ABSTRACT

In this chapter, I argue that knowledge production for and about refugees has the capacity to challenge deeply engrained structures of domination if they begin from a perspective that sees refugees as contemporary manifestations of historical problems about how to imagine community, belonging, identity, responsibility and value that have been reconciled in the stable concept state-nation-community. I look at two cases – narratives of migrant tea workers in colonial India and contemporary issues that displaced people face in accessing higher education in Europe. I argue that the cases are connected by a persistent coloniality of power which gives value to subaltern others outside of specific formal and regulated value regimes. The labour power of colonised natives is not primarily decided in the labour–capital relation but in the racist social relations of the colony which cast them as culturally inferior, thus justifying a lower wage and demeaning work conditions; how displaced people access higher education in Europe is influenced by rhetorics that culturally “other” the migrant, making higher education as much a tool of unequal “integration” as for education.
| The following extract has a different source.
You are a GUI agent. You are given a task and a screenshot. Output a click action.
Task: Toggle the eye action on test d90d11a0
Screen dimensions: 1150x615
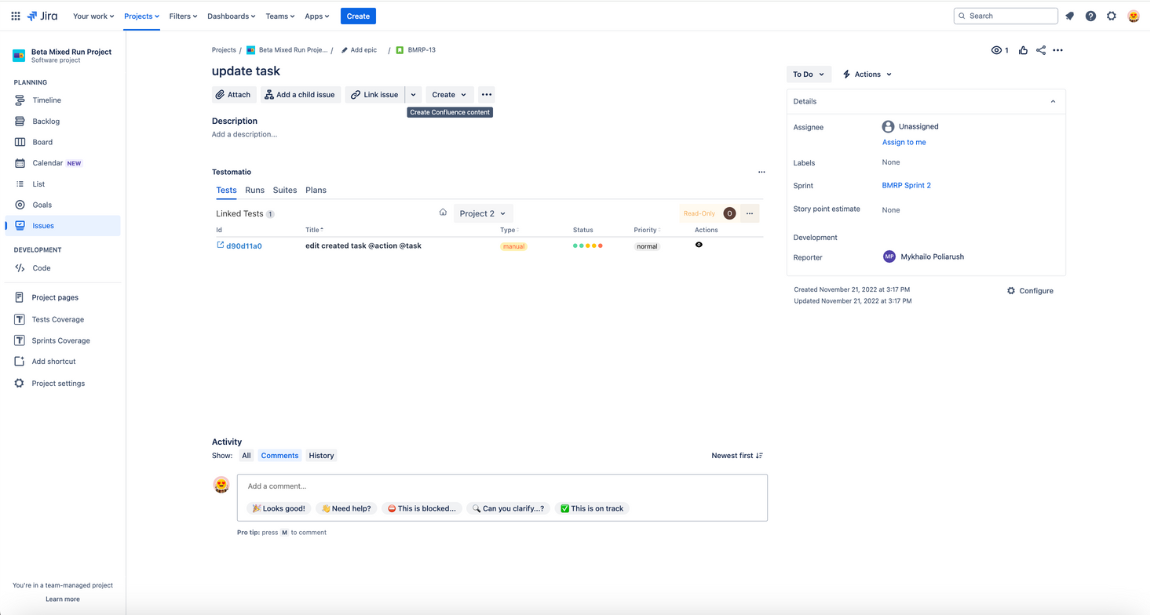coord(699,245)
Subalterned others enter into formal and public relations (labouring, education) as lesser subjects, having to adapt to (and fall short of) dominant norms while having their own narratives and ways of knowing derogated in value. This derogation of value enables the hegemony of key concepts – like state-nation-community – that then stand in place of investigation of the historical problems of how we should live and with whom. With the two cases I suggest that these problems are resolved only through acts of brutality and violence that prevent other historical narratives from emerging. Using Raymond Williams’ idea of conjunctural critique, I use the two cases here to try to break open these concepts.